▸ **RECORD SET**
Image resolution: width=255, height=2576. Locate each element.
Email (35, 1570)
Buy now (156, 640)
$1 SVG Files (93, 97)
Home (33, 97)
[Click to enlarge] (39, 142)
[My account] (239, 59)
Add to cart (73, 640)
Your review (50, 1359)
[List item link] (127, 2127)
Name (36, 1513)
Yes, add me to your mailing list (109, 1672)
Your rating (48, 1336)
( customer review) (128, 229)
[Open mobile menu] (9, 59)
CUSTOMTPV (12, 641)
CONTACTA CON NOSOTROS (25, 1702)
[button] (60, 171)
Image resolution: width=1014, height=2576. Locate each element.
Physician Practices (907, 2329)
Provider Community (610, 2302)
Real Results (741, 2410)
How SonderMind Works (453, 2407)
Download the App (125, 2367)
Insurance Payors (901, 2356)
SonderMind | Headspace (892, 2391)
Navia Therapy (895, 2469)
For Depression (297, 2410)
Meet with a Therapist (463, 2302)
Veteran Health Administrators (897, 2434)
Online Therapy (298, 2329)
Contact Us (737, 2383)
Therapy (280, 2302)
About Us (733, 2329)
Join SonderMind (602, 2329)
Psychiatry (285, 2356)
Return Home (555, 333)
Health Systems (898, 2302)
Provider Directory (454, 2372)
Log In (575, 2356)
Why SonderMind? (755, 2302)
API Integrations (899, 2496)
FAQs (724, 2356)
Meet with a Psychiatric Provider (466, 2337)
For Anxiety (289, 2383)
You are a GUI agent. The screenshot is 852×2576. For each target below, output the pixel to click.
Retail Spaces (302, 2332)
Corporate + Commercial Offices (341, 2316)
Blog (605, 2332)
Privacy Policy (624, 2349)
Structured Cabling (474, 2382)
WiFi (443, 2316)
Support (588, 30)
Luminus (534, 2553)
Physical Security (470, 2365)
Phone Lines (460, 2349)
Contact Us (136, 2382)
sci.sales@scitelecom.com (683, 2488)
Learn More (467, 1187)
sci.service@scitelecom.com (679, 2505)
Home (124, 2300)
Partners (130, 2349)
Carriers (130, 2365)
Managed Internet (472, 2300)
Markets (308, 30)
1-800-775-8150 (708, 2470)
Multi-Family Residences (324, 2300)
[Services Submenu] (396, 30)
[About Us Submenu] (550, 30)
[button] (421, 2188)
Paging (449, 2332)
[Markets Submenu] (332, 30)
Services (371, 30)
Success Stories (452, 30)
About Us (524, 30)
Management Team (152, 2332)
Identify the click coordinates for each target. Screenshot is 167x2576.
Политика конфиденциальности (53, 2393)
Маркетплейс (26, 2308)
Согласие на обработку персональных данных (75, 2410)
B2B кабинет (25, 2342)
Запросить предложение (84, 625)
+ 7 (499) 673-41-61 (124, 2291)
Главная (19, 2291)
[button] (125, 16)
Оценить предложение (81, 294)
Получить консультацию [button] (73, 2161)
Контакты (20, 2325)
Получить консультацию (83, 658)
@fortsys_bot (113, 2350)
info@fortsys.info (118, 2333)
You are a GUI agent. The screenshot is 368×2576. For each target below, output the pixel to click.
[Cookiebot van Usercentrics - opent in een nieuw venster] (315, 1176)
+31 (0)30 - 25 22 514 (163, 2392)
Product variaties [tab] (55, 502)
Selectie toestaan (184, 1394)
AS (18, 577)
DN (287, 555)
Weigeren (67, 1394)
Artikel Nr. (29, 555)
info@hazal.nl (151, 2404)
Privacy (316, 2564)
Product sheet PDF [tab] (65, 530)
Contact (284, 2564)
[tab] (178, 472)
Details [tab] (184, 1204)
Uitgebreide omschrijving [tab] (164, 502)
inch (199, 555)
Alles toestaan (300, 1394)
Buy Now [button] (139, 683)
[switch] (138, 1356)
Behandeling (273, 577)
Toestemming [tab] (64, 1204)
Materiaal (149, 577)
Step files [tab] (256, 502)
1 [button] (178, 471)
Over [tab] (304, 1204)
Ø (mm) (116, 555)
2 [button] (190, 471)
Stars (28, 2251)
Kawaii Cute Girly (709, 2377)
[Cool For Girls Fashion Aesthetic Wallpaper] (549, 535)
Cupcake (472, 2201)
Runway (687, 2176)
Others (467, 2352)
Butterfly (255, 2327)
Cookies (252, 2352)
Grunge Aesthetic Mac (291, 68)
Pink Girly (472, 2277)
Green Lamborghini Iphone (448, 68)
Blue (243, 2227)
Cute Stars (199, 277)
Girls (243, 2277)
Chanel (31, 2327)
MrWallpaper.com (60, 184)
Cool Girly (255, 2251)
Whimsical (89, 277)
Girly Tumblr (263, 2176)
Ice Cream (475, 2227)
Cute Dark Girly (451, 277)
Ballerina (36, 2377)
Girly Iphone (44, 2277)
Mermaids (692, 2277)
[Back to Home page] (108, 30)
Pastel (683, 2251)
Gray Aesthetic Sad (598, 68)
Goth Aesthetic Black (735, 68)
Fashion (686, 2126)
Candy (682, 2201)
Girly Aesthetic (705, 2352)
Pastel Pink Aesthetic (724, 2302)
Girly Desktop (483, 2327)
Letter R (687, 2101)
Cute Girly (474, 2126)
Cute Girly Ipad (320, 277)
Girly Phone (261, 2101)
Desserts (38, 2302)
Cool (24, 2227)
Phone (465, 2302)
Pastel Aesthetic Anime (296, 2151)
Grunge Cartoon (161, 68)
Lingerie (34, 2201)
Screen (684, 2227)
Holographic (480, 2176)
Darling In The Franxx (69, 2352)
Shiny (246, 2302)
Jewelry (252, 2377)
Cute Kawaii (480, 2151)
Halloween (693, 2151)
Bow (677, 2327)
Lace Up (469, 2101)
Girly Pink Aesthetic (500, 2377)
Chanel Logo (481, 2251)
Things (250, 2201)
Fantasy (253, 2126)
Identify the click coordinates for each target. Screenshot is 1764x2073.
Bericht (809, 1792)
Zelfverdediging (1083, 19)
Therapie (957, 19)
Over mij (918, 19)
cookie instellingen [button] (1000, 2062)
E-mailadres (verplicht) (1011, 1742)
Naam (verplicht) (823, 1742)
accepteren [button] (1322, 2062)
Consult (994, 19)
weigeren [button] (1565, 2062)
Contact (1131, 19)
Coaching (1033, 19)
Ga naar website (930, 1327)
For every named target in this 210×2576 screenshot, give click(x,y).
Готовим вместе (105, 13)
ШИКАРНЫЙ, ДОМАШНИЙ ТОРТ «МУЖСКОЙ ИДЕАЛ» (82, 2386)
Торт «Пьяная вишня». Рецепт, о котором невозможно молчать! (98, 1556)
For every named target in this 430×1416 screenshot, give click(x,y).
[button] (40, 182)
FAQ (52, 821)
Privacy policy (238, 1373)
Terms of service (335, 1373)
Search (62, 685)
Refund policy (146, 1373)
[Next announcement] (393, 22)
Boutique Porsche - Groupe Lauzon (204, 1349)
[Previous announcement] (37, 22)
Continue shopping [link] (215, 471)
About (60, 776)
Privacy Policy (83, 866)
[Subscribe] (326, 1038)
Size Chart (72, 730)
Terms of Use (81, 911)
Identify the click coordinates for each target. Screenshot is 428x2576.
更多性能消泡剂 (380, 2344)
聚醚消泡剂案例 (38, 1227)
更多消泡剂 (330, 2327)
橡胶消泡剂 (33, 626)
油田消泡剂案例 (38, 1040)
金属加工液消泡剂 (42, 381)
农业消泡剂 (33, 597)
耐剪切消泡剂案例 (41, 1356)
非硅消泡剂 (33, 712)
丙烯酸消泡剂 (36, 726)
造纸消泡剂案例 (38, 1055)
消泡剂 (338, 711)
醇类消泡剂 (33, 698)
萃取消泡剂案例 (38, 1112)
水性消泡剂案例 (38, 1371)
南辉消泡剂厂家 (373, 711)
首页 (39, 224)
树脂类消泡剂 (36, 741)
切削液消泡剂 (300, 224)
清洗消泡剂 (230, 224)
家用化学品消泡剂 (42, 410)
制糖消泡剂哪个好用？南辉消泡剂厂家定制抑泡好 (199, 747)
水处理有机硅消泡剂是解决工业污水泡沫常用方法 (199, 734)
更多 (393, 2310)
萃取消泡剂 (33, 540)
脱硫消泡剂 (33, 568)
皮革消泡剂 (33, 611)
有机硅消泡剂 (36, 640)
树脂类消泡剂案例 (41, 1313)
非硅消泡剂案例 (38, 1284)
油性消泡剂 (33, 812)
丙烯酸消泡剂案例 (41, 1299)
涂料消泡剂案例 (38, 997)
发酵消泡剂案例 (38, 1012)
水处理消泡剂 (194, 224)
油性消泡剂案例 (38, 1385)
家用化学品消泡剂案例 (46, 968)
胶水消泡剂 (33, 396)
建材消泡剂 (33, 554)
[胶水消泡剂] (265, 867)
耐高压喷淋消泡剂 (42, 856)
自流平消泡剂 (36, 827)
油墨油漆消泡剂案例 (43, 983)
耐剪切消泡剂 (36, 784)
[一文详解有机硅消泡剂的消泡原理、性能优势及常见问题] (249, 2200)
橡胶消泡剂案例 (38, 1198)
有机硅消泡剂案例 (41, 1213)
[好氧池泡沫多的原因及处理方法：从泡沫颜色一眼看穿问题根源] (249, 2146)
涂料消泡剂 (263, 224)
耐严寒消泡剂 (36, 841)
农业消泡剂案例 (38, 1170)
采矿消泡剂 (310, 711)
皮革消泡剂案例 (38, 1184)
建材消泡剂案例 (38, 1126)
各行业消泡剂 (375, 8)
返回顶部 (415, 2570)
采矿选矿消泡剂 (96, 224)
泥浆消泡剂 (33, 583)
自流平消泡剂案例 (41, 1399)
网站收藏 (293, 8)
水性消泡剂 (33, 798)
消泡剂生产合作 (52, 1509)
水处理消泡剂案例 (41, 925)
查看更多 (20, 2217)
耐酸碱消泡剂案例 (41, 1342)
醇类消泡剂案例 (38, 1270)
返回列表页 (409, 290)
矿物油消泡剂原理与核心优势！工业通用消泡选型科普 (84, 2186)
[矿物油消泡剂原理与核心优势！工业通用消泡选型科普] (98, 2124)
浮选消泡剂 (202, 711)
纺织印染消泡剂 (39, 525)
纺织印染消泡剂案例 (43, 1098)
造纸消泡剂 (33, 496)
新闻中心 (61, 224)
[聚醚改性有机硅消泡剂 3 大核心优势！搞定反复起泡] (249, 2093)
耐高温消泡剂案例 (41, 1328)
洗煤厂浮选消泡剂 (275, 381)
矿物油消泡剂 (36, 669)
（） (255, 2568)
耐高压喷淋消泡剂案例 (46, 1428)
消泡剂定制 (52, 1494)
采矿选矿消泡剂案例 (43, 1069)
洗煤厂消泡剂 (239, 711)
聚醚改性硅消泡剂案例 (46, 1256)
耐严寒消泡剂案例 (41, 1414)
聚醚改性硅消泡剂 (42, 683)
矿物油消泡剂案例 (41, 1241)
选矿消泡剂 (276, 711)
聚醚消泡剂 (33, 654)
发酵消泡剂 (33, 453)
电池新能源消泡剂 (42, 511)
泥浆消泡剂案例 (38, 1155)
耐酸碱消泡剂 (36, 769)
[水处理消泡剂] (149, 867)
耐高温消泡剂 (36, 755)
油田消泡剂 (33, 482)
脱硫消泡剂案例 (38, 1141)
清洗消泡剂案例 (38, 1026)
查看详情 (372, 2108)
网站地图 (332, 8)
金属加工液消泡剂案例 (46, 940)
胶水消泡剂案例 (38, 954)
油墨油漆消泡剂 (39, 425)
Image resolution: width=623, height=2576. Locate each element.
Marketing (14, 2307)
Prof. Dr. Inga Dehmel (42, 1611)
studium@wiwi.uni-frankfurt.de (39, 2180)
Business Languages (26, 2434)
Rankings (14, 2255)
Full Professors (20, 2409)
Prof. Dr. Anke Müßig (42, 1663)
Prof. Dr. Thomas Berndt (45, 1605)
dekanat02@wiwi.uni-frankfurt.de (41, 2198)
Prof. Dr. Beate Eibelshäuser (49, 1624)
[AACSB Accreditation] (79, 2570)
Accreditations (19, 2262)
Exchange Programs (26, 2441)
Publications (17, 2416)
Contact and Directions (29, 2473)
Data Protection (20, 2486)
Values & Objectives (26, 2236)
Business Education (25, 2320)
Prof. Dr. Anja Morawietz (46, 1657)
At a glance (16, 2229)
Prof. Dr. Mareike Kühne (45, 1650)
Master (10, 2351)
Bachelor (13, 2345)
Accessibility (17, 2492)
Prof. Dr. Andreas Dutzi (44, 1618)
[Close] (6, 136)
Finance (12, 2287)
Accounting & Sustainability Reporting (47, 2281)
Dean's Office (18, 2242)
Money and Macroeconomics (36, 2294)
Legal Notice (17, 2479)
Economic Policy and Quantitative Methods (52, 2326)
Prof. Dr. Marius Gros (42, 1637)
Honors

▸ **TASK DESCRIPTION**
From the entries above, print the lines beginning at the one with "Prof. Dr. Inga Dehmel (42, 1611)" and stopping after the one with "Accessibility (17, 2492)", exactly as written and with nothing else.

▸ **EXPECTED ANSWER**
Prof. Dr. Inga Dehmel (42, 1611)
studium@wiwi.uni-frankfurt.de (39, 2180)
Business Languages (26, 2434)
Rankings (14, 2255)
Full Professors (20, 2409)
Prof. Dr. Anke Müßig (42, 1663)
Prof. Dr. Thomas Berndt (45, 1605)
dekanat02@wiwi.uni-frankfurt.de (41, 2198)
Prof. Dr. Beate Eibelshäuser (49, 1624)
[AACSB Accreditation] (79, 2570)
Accreditations (19, 2262)
Exchange Programs (26, 2441)
Publications (17, 2416)
Contact and Directions (29, 2473)
Data Protection (20, 2486)
Values & Objectives (26, 2236)
Business Education (25, 2320)
Prof. Dr. Anja Morawietz (46, 1657)
At a glance (16, 2229)
Prof. Dr. Mareike Kühne (45, 1650)
Master (10, 2351)
Bachelor (13, 2345)
Accessibility (17, 2492)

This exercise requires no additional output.